**The tasks**.
**1)** In the patch review, whose fix does the writer say should not be held back by possible confusion about nr_scanned in the trace?
**2)** Output the part of the patch review that opens with the words containing "Therefore, I don't" and closes with "proceeding.", copied exactly.

**Selection**.
By the way, it's completely clear that the trace was added after mglru's retry:
https://lore.kernel.org/linux-mm/20240105013607.2868-3-cuibixuan@vivo.com/

Therefore, I don't believe the potential confusion about nr_scanned in the trace
should prevent Ridong's fix for the missed rotation of written-back folios from
proceeding.

If there is an issue with that, we should open a separate thread to address the
trace.

Please feel free to add the below in the future version after you fix
"is_retried".

Reviewed-by: Barry Song <baohua@kernel.org>

> > +
> > +       find_folios_written_back(&folio_list, &clean_list, is_retried);
> > +
> >         spin_lock_irq(&lruvec->lru_lock);
> >         move_folios_to_lru(lruvec, &folio_list);
> >
> >         __mod_lruvec_state(lruvec, PGDEMOTE_KSWAPD + reclaimer_offset(),
> >                                         stat.nr_demoted);
> > -       __mod_node_page_state(pgdat, NR_ISOLATED_ANON + file, -nr_taken);
> >         item = PGSTEAL_KSWAPD + reclaimer_offset();
> >         if (!cgroup_reclaim(sc))
> >                 __count_vm_events(item, nr_reclaimed);
> >         __count_memcg_events(lruvec_memcg(lruvec), item, nr_reclaimed);
> >         __count_vm_events(PGSTEAL_ANON + file, nr_reclaimed);
> > +
> > +       if (!list_empty(&clean_list)) {
> > +               list_splice_init(&clean_list, &folio_list);
> > +               is_retried = true;
> > +               spin_unlock_irq(&lruvec->lru_lock);
> > +               goto retry;
> > +       }
> > +       __mod_node_page_state(pgdat, NR_ISOLATED_ANON + file, -nr_taken);
> >         spin_unlock_irq(&lruvec->lru_lock);
> > +       sc->nr.taken += nr_taken;
> > +       if (file)
> > +               sc->nr.file_taken += nr_taken;
> >
> > -       lru_note_cost(lruvec, file, stat.nr_pageout, nr_scanned - nr_reclaimed);
> > +       lru_note_cost(lruvec, file, nr_pageout, nr_scanned - total_reclaimed);
> >
> >         /*
> >          * If dirty folios are scanned that are not queued for IO, it
> > @@ -2028,7 +2090,7 @@ static unsigned long shrink_inactive_list(unsigned long nr_to_scan,
> >          * the flushers simply cannot keep up with the allocation
> >          * rate. Nudge the flusher threads in case they are asleep.

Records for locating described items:
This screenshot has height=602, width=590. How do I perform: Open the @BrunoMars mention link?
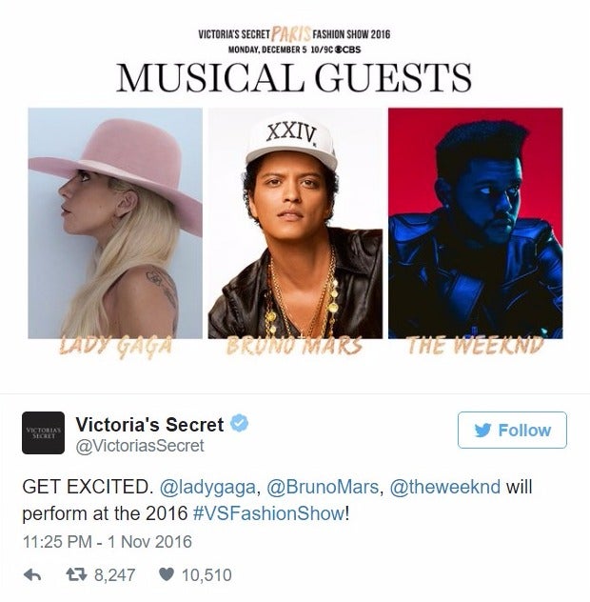[x=323, y=487]
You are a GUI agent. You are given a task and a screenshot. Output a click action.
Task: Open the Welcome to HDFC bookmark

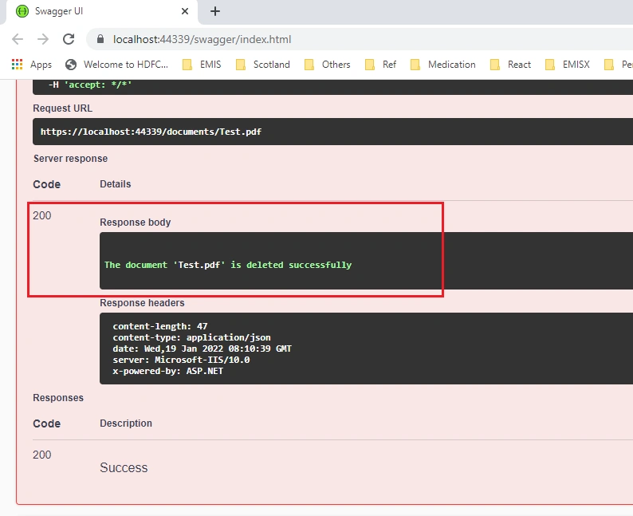pos(116,65)
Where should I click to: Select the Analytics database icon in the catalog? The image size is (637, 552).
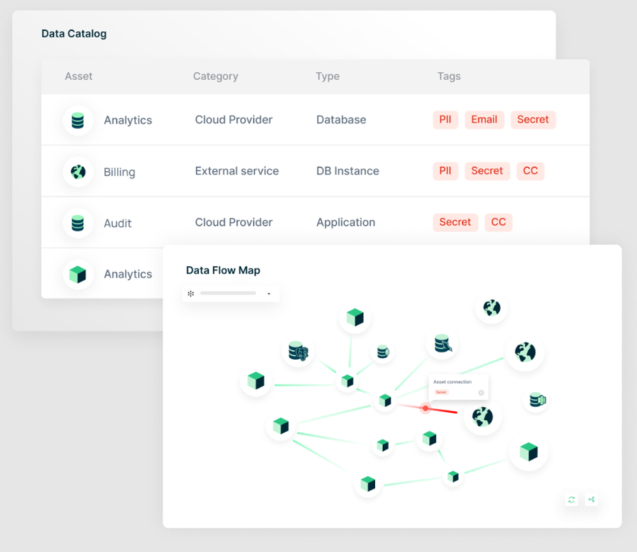(78, 120)
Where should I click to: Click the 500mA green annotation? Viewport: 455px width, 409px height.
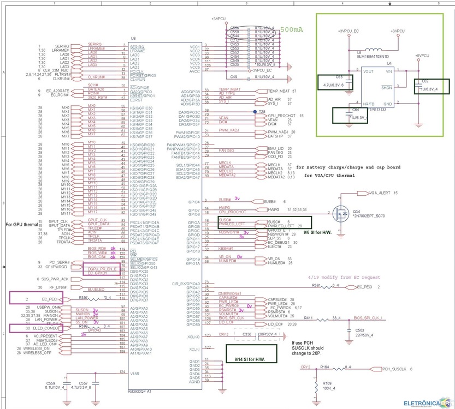click(x=291, y=31)
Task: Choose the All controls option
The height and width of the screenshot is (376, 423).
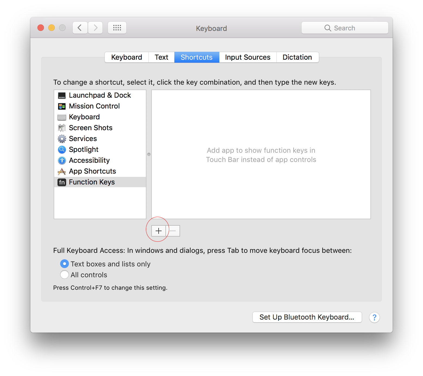Action: [x=65, y=275]
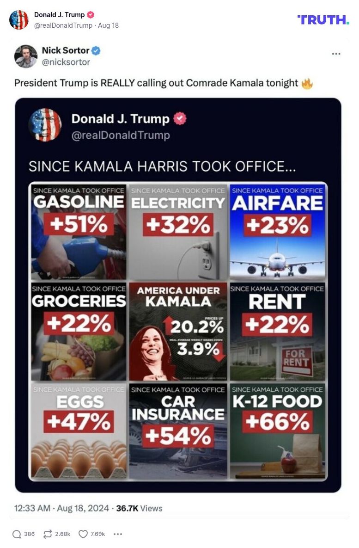Image resolution: width=359 pixels, height=548 pixels.
Task: Click the 2.68k ReTruth count
Action: tap(61, 533)
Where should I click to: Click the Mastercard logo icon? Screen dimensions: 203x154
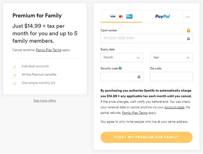point(121,16)
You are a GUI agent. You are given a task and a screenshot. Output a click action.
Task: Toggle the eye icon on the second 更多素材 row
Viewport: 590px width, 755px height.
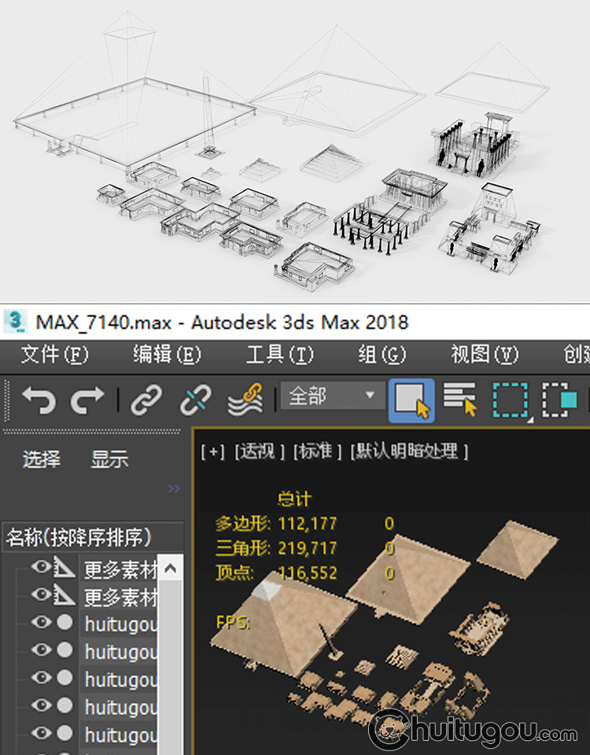click(41, 596)
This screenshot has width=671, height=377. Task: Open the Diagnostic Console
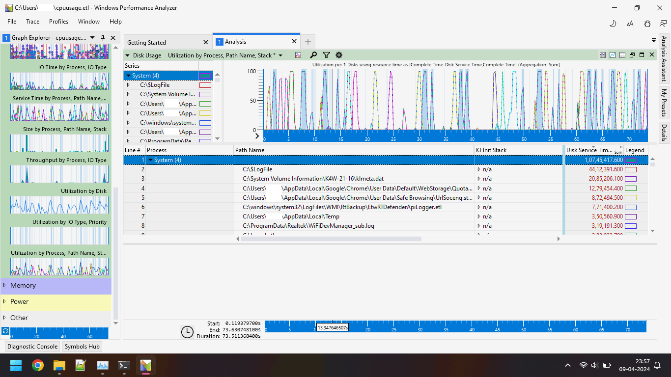(x=32, y=347)
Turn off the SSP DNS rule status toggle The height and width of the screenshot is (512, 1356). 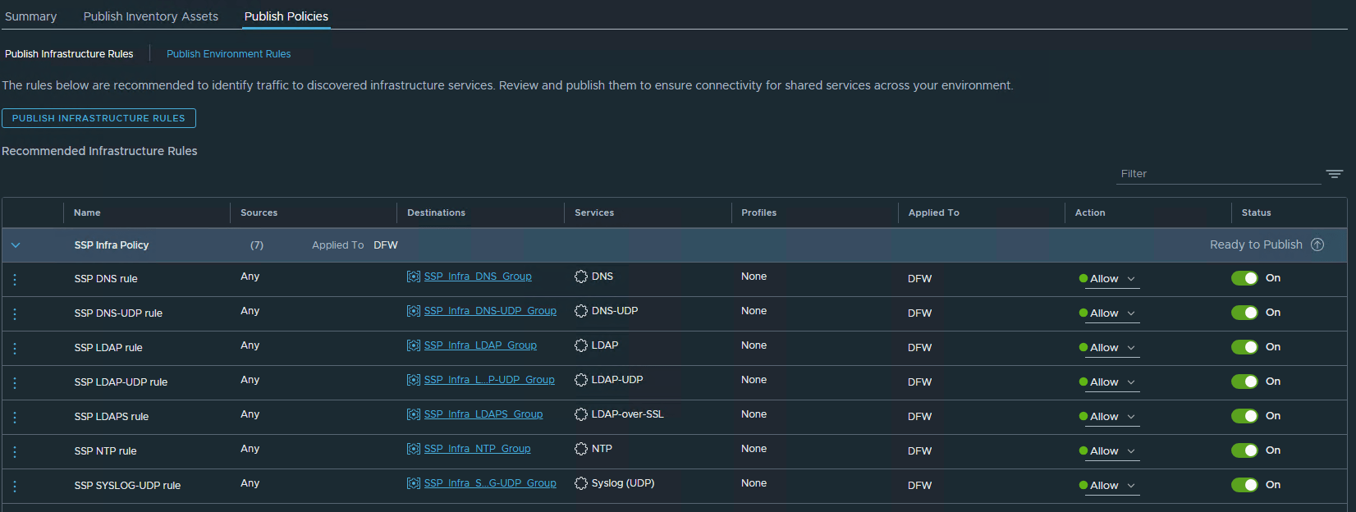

**Solutions to the tasks**.
**1)** Ridong's fix for the missed rotation of written-back folios.

**2)**
Therefore, I don't believe the potential confusion about nr_scanned in the trace
should prevent Ridong's fix for the missed rotation of written-back folios from
proceeding.